Let's collect the results and inspect our first set of solution.

In [14]:
arma::cube paretoFront = opt.ParetoFront();

std::cout << paretoFront.slice(0) << std::endl;

   9.9965e-06
  -1.2723e-05



Let's create an array to store the X and Y coordinates of all the Pareto Fronts.

In [15]:
size_t numQuery = 300 / 2; // maxGeneration / queryRate.

std::vector<std::vector<double>> frontArrayX(numQuery);
std::vector<std::vector<double>> frontArrayY(numQuery);

Convert to neccessary data structure.

In [16]:
void FillFront(std::vector<double>& frontX,
               std::vector<double>& frontY,
               arma::cube& paretoFront)
{
    size_t numPoints = paretoFront.n_slices;

    //! Store the X, Y coordinates of the Pareto Front.
    frontX.resize(numPoints);
    frontY.resize(numPoints);

    for (size_t idx = 0; idx < numPoints; ++idx)
    {

        frontX[idx] = paretoFront.slice(idx)(0);
        // Append negative again to restore the original 
        // maximization objective.
        frontY[idx] = -paretoFront.slice(idx)(1);
    }
}

In [17]:
for (size_t idx = 0; idx < numQuery; ++idx)
    FillFront(frontArrayX[idx], frontArrayY[idx], paretoFrontArray[idx]);

### 4.  Plotting

As said before, we desire higher returns and lower volatility. The Pareto Front generated gives an optimal set of solutions such that, higher volatility is traded-off with higher returns and vice-versa. Hence, all the solutions are "optimal". Based on user's preference, he/she can choose their solution from the generated front.

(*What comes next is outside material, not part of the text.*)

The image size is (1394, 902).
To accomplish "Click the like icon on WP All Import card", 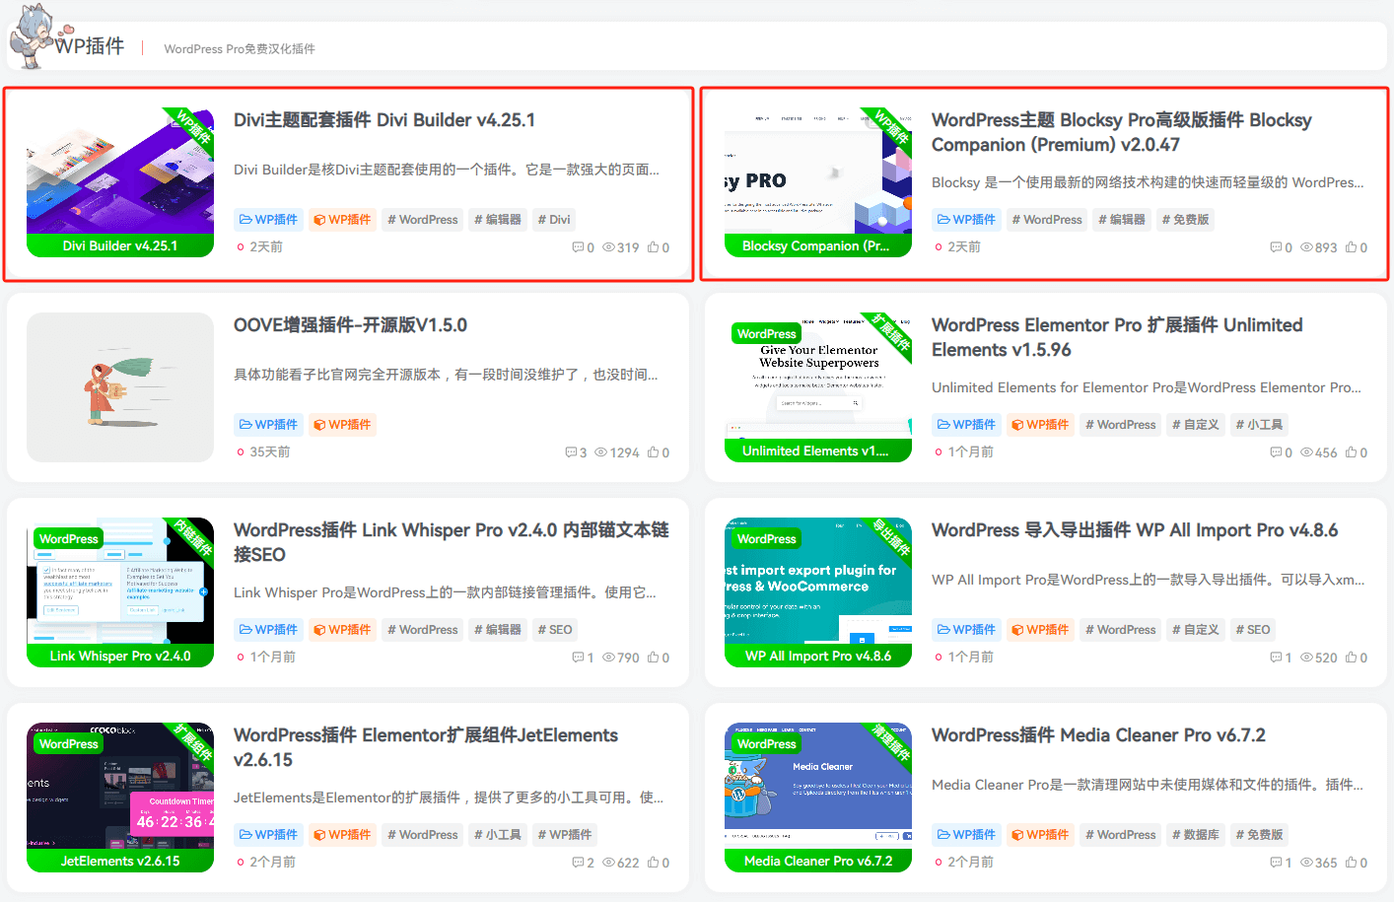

The Axis Labels are as follows:

X-Axis: Volatility

Y-Axis: Returns

We expect an increase in volatility with increase in returns.

In [85]:
plt::figure_size(800, 800);

for (size_t idx = 0; idx < numQuery; ++idx)
    plt::scatter(frontArrayX[idx], frontArrayY[idx], 50);

plt::xlabel("Volatility");
plt::ylabel("Returns");

plt::title("The Pareto Front");
plt::legend();

plt::save("./plot.png");
auto im = xw::image_from_file("plot.png").finalize();
im

A Jupyter widget with unique id: 837e59900bb54a27b3418ebbe1a35d95

### 5. Final Thoughts

In this notebook, we've seen how a MultiObjective Optimization algorithm can help in investing in stocks. We specified our stocks and witnessed our algorithm optimize the returns vs volatility trade-off in live. Feel free to play around by selecting various stocks, start-date, end-date and see how the outcomes plays off.